Training Your Animal Friends

From that moment you realize you’re adding a new addition to your family. It starts. The flood of what needs to be done, what needs to be taught, what food to choose, what toy to get. Then SOCIALIZATION. That little bit of pressure arises when you’re sorting out who you’ll introduce the dog to, how many dogs you can see within a week. Which friend or park has the best behaved dogs. And so much more.


It’s actually much simpler than that. 


Socialization ISN’T about bringing your dog everywhere, meeting every person or dog. It isn’t about encouraging your dog to see everyone and everything as a friend or this amazing thing. Some of you reading this are probably bushing your brows and asking yourself why. Why? Well for one, I’m sure you don’t say hi to everyone you walk passed or greet everything that comes your way, right? … At least I don’t. The reason I don’t is because there’s really no NEED for it. By introducing your dog to everyone and making it an amazing experience each time, you actually create an overly excited dog who gets crazy around dogs and people to the point you’re unable to control them because they’re pulling and jumping towards everything. 


What socializing really IS about, is properly exposing your dog to different areas, people, animals, cars and sounds.
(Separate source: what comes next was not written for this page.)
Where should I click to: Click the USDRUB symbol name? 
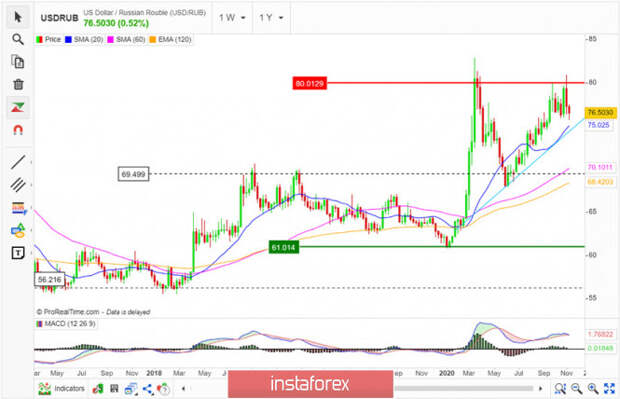[60, 18]
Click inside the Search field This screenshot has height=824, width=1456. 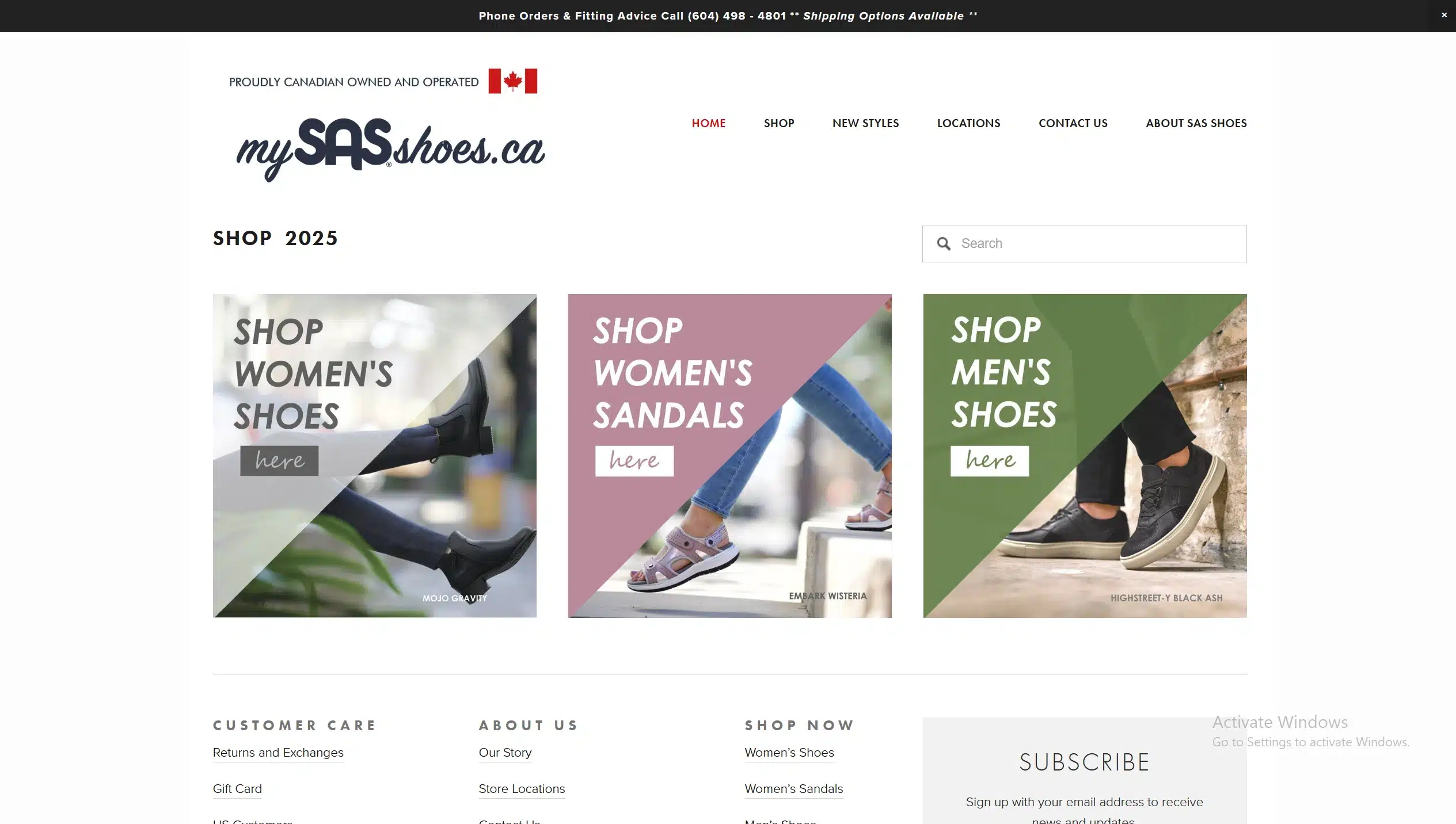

The goal by doing this is to desensitize your dog so it can learn to stay levelled & calm in all situations. When done properly, It will teach your dog HOW to react appropriately. Whether it is walking passed a loud construction site, a pool of kids or just simply walking passed a dog. There shouldn’t be any reaction until given the command to do so, like waiting calmly until given the “OK” to greet someone.  


Socialization can eliminate so many issues, just by teaching your dog that the world is normal and that aggressive or over excited behaviour isn’t the answer. There will be dogs he will like, and some he doesn’t. That doesn’t mean your dog will react to the ones he doesn’t like, it just means he’ll distance himself because he’s learned that skill. 


A properly socialized dog is unbothered by the world. And that’s the goal.